**Your assignment**
Each record below should be reproduced as it is written, with pictures left out entirely.

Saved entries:
* * *

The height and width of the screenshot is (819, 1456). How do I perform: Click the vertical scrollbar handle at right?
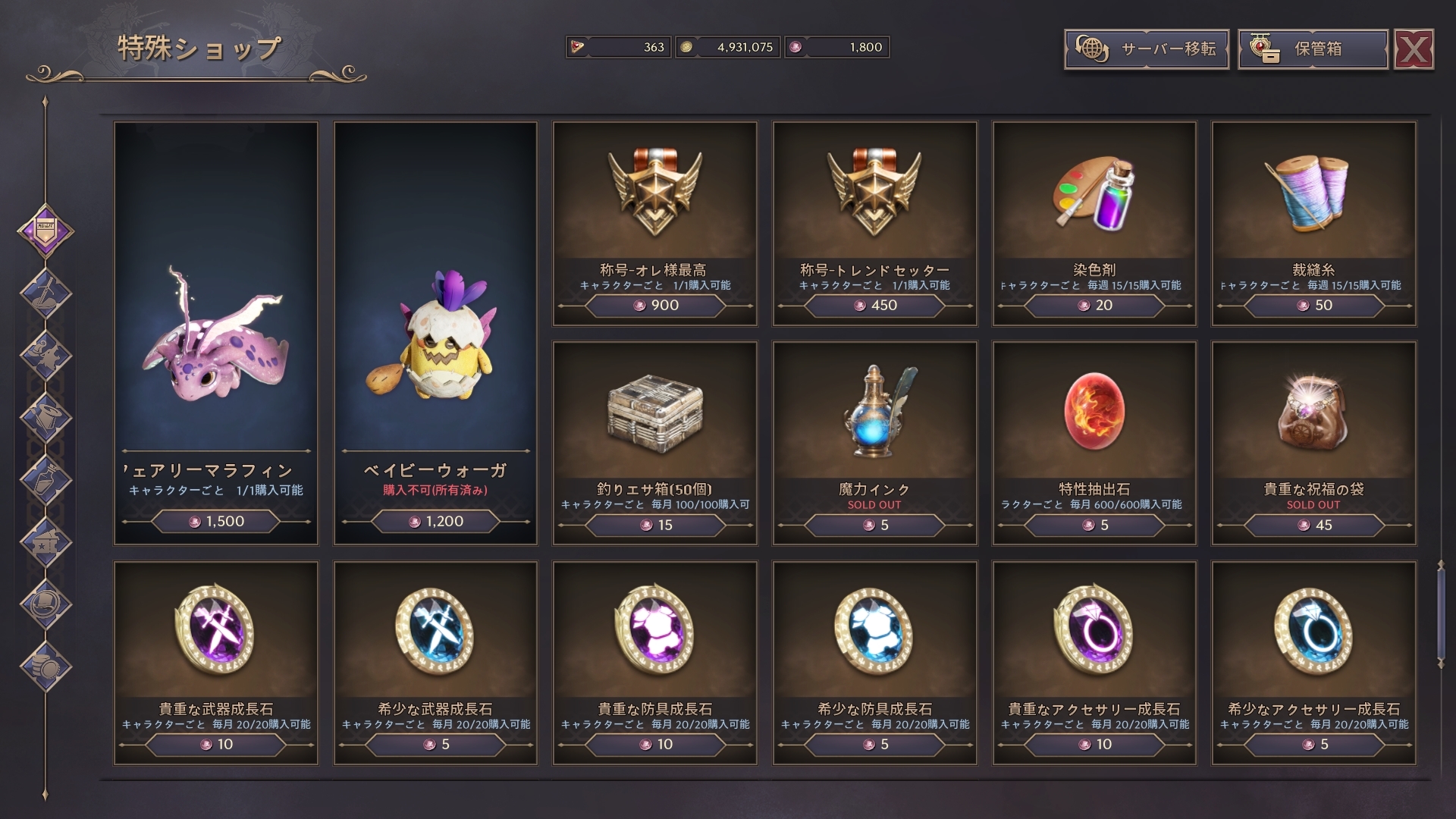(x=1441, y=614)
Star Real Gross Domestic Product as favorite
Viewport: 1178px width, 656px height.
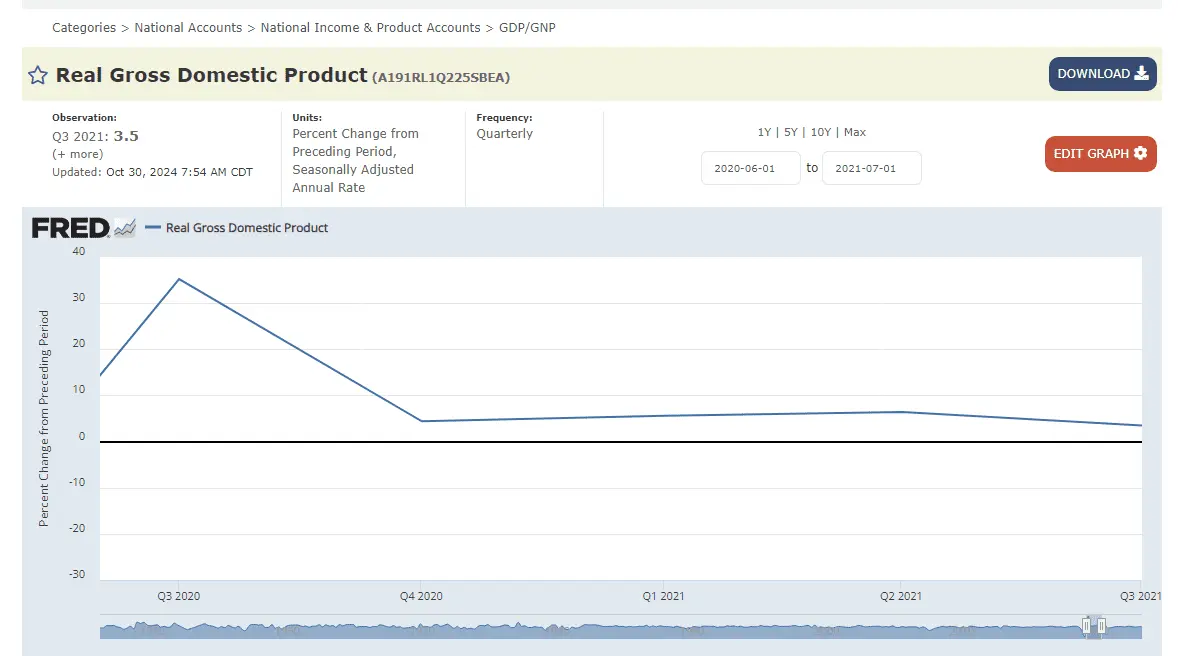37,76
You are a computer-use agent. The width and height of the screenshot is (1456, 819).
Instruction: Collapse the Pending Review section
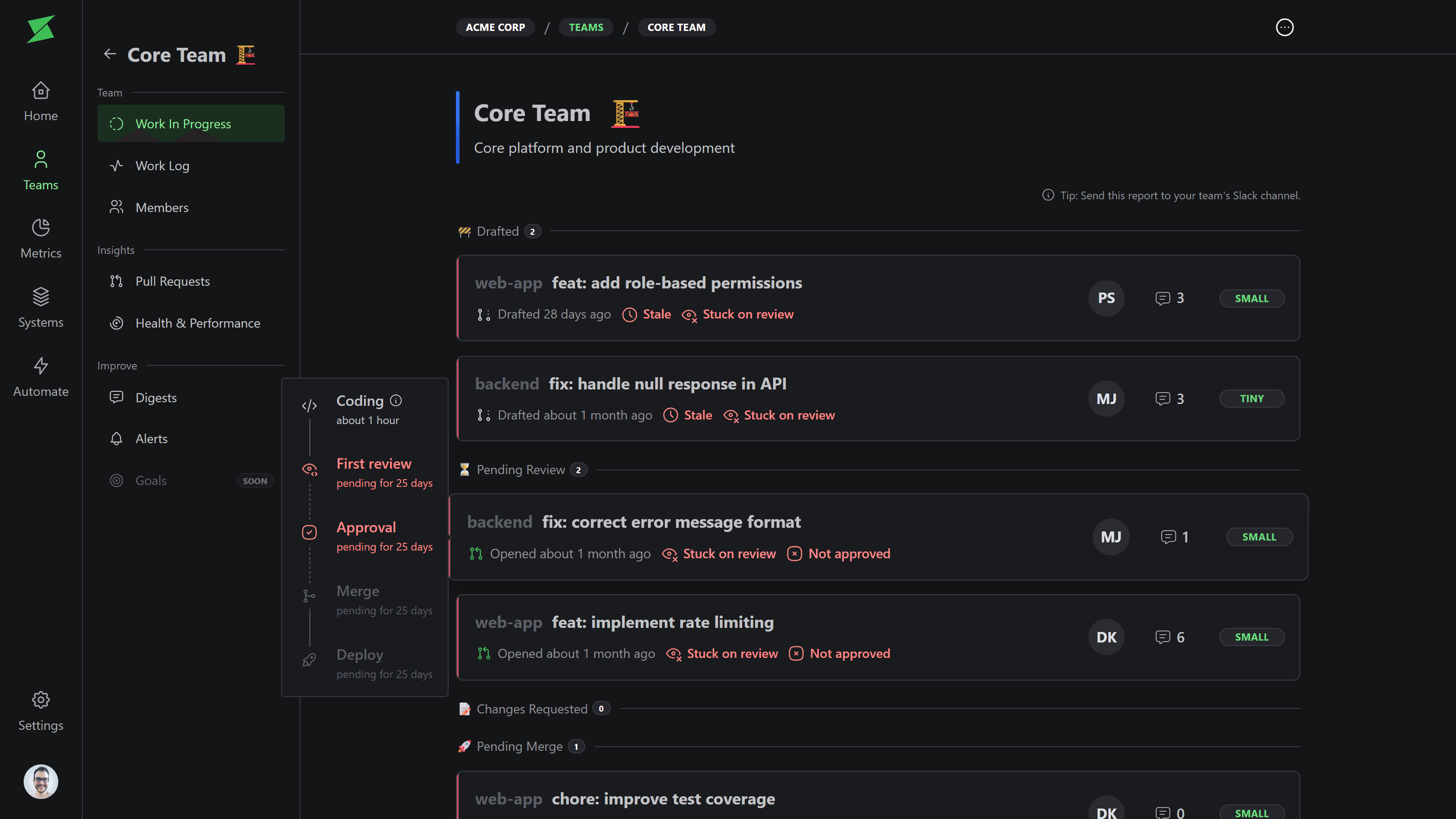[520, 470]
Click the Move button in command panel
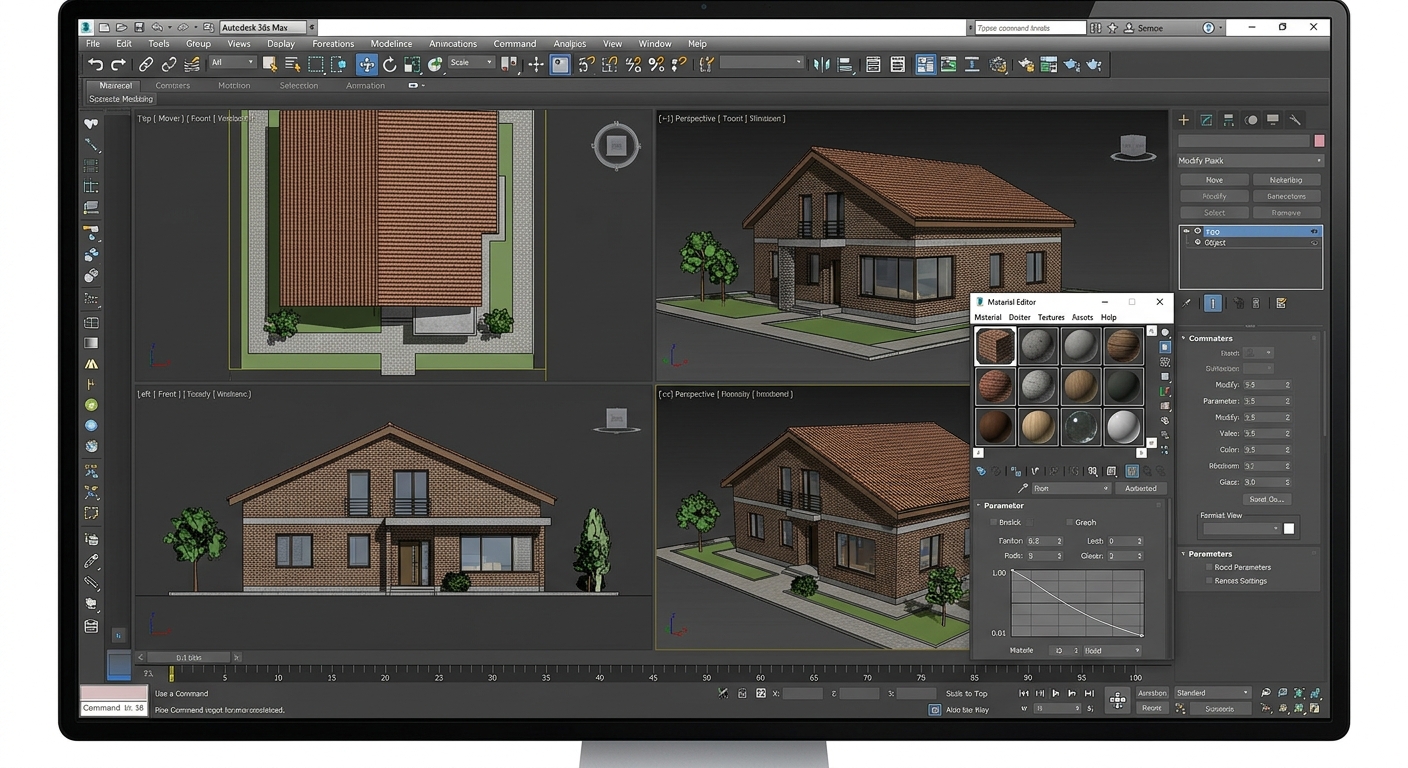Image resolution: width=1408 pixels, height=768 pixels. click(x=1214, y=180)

* * *

**Task response**
The height and width of the screenshot is (819, 1456). How do I perform: Click the vertical scrollbar handle at right?
(x=1441, y=614)
Star Real Gross Domestic Product as favorite
Viewport: 1178px width, 656px height.
37,76
You are a computer-use agent. The width and height of the screenshot is (1456, 819).
Instruction: Collapse the Pending Review section
[520, 470]
Click the Move button in command panel
Image resolution: width=1408 pixels, height=768 pixels. click(x=1214, y=180)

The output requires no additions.